EXERCISE DETAILS
Only a number is wanted: how many lines of the entries include the string "settings"?

┏━━

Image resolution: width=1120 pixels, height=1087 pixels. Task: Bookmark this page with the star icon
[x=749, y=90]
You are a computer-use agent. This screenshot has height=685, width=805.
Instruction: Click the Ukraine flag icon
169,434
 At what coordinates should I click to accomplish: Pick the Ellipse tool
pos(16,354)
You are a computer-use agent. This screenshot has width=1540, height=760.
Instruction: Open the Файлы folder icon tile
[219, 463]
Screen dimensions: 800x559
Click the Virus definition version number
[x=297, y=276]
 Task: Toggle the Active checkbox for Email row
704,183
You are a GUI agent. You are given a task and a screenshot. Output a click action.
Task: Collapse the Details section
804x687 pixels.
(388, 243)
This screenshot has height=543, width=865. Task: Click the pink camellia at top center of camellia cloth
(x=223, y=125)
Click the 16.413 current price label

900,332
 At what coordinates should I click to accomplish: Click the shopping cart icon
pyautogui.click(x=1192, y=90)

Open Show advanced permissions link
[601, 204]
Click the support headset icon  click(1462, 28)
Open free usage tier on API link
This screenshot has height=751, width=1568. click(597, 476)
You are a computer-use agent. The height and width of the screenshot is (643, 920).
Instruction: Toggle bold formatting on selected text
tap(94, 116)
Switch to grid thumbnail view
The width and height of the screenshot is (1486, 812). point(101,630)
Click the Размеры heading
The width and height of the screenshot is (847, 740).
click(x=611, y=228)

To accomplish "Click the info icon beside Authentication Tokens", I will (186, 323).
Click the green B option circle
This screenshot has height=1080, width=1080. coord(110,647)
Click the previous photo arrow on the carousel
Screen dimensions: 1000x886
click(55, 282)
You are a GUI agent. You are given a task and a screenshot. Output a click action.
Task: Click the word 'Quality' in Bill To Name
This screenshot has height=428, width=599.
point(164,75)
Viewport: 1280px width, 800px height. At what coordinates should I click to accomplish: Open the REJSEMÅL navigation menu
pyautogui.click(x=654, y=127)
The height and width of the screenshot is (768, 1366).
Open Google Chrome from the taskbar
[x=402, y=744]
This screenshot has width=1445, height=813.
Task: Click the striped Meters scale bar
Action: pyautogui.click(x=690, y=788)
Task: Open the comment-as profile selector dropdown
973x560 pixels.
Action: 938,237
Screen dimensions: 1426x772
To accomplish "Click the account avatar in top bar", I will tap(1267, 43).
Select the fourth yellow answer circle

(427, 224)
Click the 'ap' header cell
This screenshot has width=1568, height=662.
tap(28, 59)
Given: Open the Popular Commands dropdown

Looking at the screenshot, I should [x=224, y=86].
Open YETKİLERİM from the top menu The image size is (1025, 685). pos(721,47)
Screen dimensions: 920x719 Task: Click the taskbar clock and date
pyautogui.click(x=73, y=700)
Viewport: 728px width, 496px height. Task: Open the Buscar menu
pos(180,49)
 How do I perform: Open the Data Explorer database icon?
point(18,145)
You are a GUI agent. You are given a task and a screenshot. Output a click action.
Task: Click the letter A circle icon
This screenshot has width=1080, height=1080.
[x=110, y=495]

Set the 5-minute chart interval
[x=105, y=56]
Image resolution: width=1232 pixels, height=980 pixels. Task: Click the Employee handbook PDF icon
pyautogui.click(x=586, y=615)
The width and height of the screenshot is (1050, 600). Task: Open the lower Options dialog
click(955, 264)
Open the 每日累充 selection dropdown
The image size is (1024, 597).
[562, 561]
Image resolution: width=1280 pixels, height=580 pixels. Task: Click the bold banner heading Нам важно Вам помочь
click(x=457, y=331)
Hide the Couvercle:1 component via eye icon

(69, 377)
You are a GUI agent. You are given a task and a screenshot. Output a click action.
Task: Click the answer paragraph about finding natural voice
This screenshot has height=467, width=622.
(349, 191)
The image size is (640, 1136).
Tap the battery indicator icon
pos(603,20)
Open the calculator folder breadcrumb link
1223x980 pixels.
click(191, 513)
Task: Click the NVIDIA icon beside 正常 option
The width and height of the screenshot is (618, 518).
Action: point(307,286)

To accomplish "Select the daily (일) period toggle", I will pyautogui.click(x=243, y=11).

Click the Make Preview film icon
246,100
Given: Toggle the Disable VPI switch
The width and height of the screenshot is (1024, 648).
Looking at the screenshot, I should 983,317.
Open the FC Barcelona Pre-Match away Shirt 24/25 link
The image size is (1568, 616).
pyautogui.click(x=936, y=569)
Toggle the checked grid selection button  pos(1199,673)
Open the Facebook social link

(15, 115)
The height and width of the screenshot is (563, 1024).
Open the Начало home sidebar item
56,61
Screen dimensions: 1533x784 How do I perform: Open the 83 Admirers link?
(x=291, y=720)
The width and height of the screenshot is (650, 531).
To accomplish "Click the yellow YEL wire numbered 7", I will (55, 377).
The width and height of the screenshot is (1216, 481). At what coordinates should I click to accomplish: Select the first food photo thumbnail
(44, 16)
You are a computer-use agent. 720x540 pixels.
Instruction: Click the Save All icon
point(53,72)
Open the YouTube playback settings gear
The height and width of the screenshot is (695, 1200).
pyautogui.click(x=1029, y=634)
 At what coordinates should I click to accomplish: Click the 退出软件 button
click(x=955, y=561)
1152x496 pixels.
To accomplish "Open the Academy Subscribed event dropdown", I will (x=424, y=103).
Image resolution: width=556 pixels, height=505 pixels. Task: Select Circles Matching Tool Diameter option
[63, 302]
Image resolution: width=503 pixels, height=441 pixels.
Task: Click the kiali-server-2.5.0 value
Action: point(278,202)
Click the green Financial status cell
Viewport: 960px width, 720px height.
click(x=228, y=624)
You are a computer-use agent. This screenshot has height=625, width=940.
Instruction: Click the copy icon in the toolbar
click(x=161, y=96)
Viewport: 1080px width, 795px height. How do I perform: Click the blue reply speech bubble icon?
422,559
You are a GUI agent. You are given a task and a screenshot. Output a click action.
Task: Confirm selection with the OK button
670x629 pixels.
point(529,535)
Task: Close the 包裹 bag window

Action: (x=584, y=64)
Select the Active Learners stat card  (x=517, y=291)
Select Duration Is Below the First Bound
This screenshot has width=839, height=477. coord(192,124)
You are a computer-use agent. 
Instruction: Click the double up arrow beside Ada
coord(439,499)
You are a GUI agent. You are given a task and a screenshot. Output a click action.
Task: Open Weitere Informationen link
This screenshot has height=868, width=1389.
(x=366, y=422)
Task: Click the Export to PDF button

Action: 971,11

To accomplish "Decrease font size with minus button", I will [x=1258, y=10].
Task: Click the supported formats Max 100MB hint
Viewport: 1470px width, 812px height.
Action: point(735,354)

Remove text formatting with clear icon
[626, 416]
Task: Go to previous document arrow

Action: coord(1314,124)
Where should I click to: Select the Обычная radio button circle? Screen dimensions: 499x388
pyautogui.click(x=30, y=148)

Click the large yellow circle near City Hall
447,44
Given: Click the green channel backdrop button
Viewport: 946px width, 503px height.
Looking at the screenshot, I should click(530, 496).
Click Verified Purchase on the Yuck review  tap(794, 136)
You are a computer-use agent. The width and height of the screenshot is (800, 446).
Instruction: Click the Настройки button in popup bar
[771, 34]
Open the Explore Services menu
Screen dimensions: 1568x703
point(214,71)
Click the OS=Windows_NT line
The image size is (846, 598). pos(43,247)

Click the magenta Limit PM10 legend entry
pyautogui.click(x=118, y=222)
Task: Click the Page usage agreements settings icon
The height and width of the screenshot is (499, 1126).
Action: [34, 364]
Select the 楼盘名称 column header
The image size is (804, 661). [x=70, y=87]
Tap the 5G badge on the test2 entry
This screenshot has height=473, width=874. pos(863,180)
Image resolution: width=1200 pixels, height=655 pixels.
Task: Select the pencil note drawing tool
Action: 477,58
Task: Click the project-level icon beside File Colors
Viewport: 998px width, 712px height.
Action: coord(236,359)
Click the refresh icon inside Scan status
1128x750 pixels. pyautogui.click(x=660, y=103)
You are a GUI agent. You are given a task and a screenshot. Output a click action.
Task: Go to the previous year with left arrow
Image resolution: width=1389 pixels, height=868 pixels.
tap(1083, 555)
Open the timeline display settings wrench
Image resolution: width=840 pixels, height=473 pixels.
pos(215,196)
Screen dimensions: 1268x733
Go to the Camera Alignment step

┗━━

WRITTEN RESPONSE
3